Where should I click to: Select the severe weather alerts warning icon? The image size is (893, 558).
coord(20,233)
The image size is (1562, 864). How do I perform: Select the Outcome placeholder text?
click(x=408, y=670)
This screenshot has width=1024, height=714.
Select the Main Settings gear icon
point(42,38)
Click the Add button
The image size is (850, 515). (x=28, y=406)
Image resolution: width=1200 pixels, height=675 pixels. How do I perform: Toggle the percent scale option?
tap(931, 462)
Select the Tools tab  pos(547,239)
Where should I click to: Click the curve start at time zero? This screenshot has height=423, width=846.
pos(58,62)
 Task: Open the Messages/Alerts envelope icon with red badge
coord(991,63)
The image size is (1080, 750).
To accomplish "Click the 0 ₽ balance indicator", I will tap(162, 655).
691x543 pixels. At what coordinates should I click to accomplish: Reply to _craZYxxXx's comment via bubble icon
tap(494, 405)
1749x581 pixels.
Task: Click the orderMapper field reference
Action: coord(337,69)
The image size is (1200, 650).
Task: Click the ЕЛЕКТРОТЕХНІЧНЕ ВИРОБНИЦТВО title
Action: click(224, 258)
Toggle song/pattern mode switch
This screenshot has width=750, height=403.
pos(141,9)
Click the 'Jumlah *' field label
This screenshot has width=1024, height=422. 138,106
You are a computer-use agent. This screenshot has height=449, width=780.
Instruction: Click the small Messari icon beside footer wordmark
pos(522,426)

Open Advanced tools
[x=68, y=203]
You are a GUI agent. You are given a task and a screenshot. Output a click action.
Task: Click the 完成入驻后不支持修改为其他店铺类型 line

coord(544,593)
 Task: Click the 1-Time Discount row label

### [Exercise instructions]
Repeat the data exactly, with every line included.

### [Result of the task]
Where should I click to: Select the severe weather alerts warning icon? The image size is (893, 558).
coord(20,233)
The image size is (1562, 864). How do I perform: Select the Outcome placeholder text?
click(x=408, y=670)
This screenshot has width=1024, height=714.
Select the Main Settings gear icon
point(42,38)
Click the Add button
The image size is (850, 515). (x=28, y=406)
Image resolution: width=1200 pixels, height=675 pixels. How do I perform: Toggle the percent scale option?
tap(931, 462)
Select the Tools tab  pos(547,239)
Where should I click to: Click the curve start at time zero? This screenshot has height=423, width=846.
pos(58,62)
 Task: Open the Messages/Alerts envelope icon with red badge
coord(991,63)
The image size is (1080, 750).
To accomplish "Click the 0 ₽ balance indicator", I will tap(162, 655).
691x543 pixels. At what coordinates should I click to accomplish: Reply to _craZYxxXx's comment via bubble icon
tap(494, 405)
1749x581 pixels.
Task: Click the orderMapper field reference
Action: coord(337,69)
The image size is (1200, 650).
Task: Click the ЕЛЕКТРОТЕХНІЧНЕ ВИРОБНИЦТВО title
Action: click(224, 258)
Toggle song/pattern mode switch
This screenshot has width=750, height=403.
pos(141,9)
Click the 'Jumlah *' field label
This screenshot has width=1024, height=422. 138,106
You are a computer-use agent. This screenshot has height=449, width=780.
Instruction: Click the small Messari icon beside footer wordmark
pos(522,426)

Open Advanced tools
[x=68, y=203]
You are a GUI agent. You are given a task and a screenshot. Output a click action.
Task: Click the 完成入驻后不支持修改为其他店铺类型 line

coord(544,593)
 Task: Click the 1-Time Discount row label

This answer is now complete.